Dataset entries ::
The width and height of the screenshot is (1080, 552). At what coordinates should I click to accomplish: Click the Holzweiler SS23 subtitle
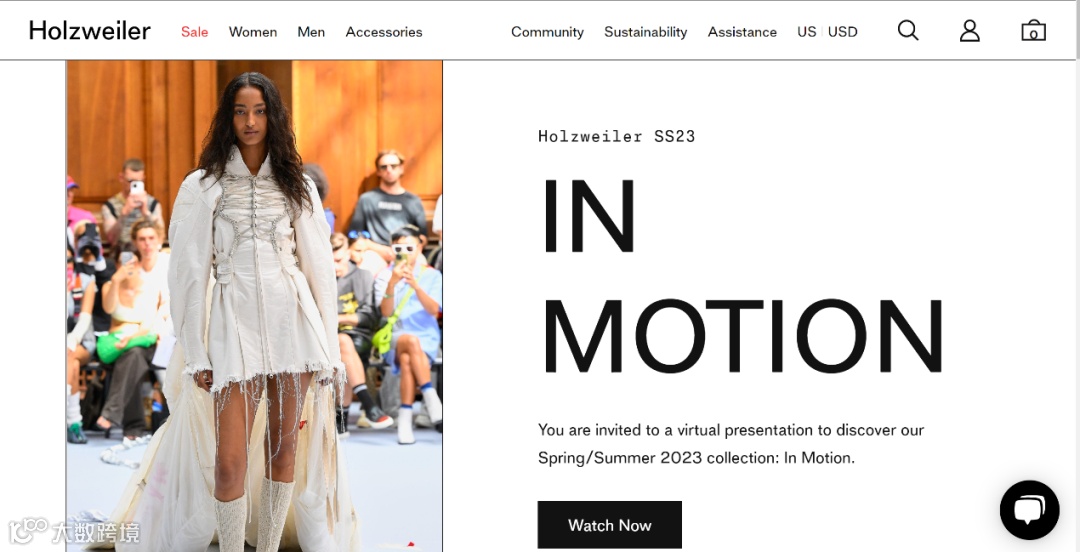pyautogui.click(x=616, y=136)
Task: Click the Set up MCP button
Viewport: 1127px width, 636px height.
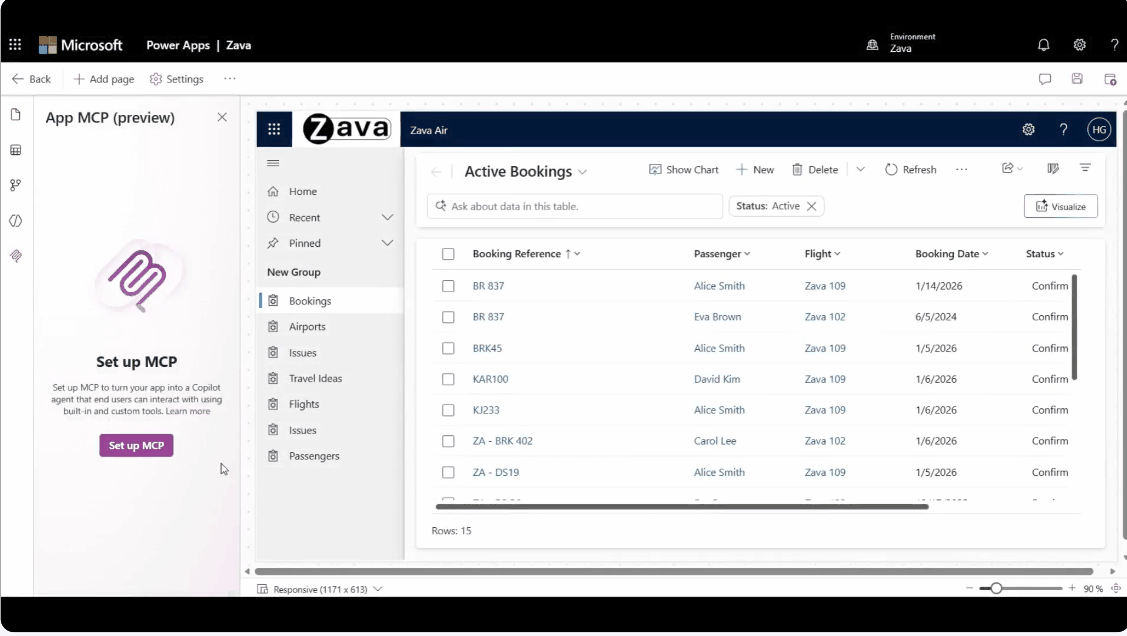Action: [136, 445]
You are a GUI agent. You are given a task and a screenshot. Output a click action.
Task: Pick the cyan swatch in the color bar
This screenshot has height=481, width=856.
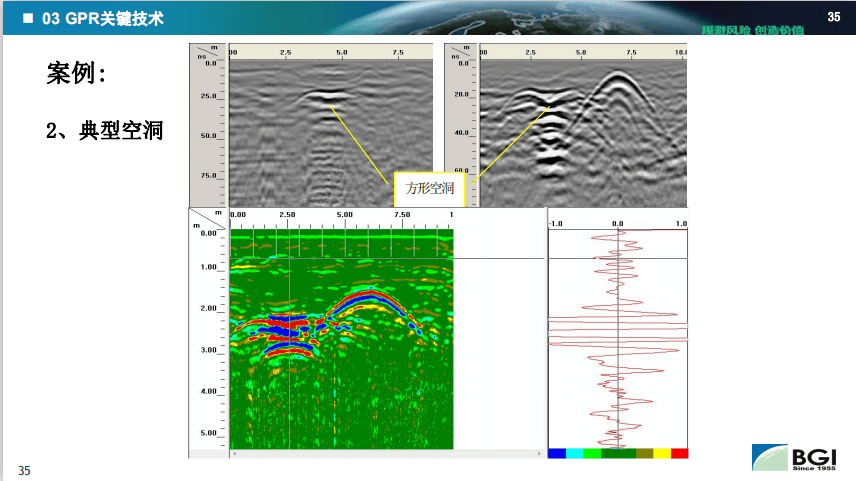point(574,453)
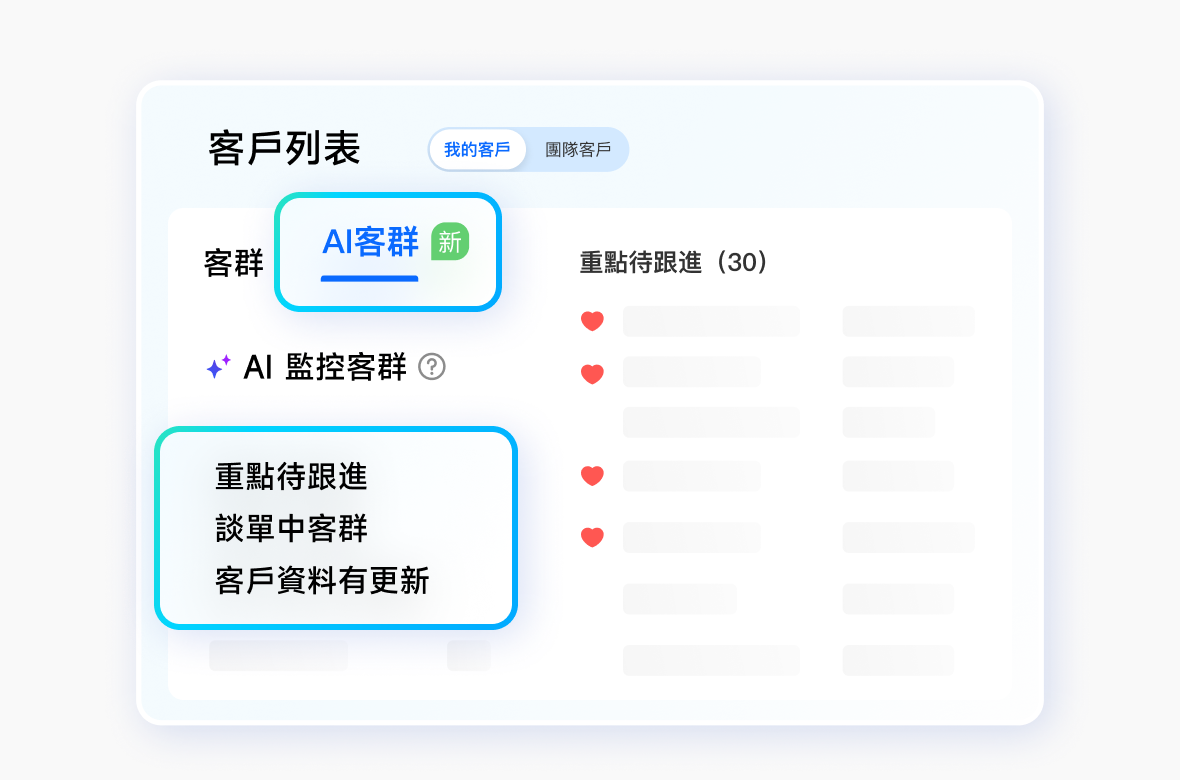The width and height of the screenshot is (1180, 780).
Task: Click the first placeholder customer name bar
Action: click(710, 320)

Work request ::
Nothing is needed beyond an exact transcription of the lines from the one containing "You are a GUI" to the end of the entries above, with the pictures omitted.

Task answer ::
You are a GUI agent. You are given a task and a screenshot. Output a click action.
Task: Pick the cyan swatch in the color bar
This screenshot has height=481, width=856.
point(574,453)
The width and height of the screenshot is (1180, 780).
Task: Click the first placeholder customer name bar
Action: click(710, 320)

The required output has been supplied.